**TASK DIRECTIONS**
In the text about Pacey, where does he decide to celebrate his 16th birthday?

Following his relationship with Tamara, Pacey spends most of his time hanging out with Jen, Dawson and Joey, with whom he always had an antagonistic relationship. Forced to partner on a biology project, Pacey and Joey spend a whole day together and Pacey finds himself romantically interested in Joey. He realizes that maybe he could like her and asks Dawson if he can ask Joey out, which forces Dawson to assess his own feelings toward Joey. Pacey kisses Joey, but she turns him down. Pacey also comically enters a beauty pageant and performs a skit from Braveheart.

===Season 2===
In season two, Pacey attempts to reinvent himself by dyeing his hair and pursuing his longtime crush, Kristy Livingstone, though his efforts ultimately prove unsuccessful. He decides to celebrate his 16th birthday at the docks in an effort to change how people perceive him, but the party is a disappointment when nobody realizes it is his birthday and Dawson forgets altogether. Fortunately, Dawson later realizes his mistake and makes it up to him. Pacey undergoes a more significant transformation after meeting Andie McPhee, an academic overachiever who is new to Capeside. The two initially clash but gradually develop a romance, though their relationship is complicated by the return of Tamara, Pacey's former teacher with whom he had a sexual relationship. Pacey and Tamara kiss, but ultimately go their separate ways, allowing Pacey to finally gain some closure. Meanwhile, Andie's support and encouragement help bolster Pacey's low self-esteem. With her belief in him, he gradually begins to believe that he is capable of achieving whatever he sets his mind to, leading to a noticeable improvement in his academic performance.

**DATASET SECTION**
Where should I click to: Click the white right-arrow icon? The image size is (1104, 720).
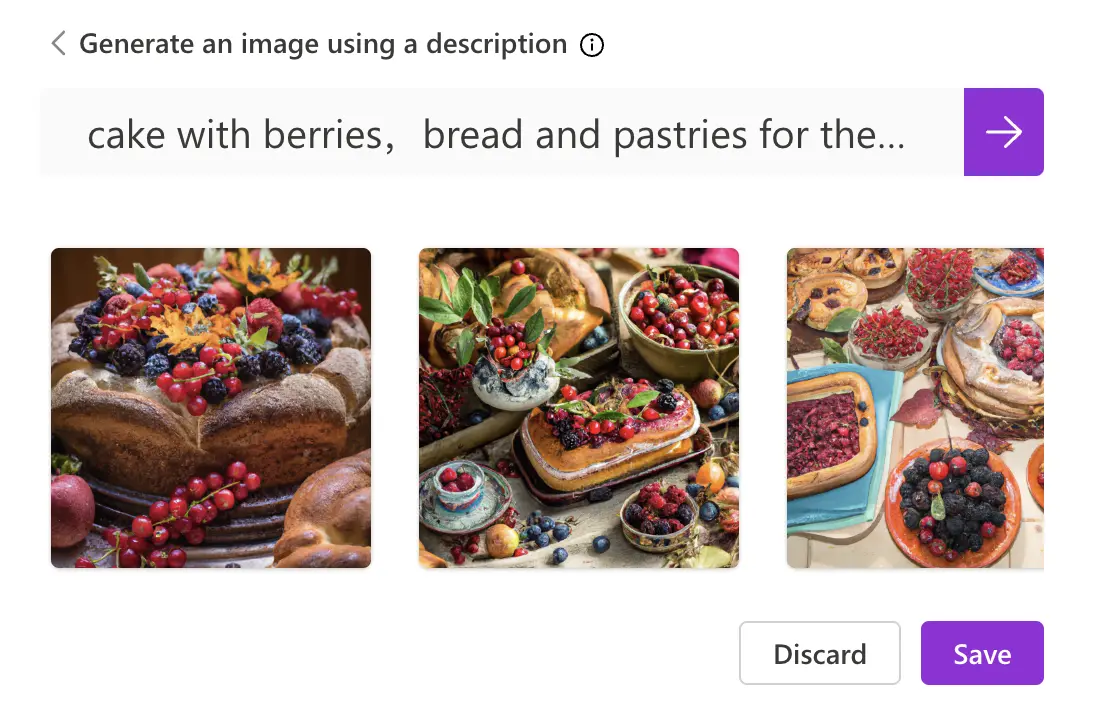coord(1003,132)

**THE ANSWER**
At the docks.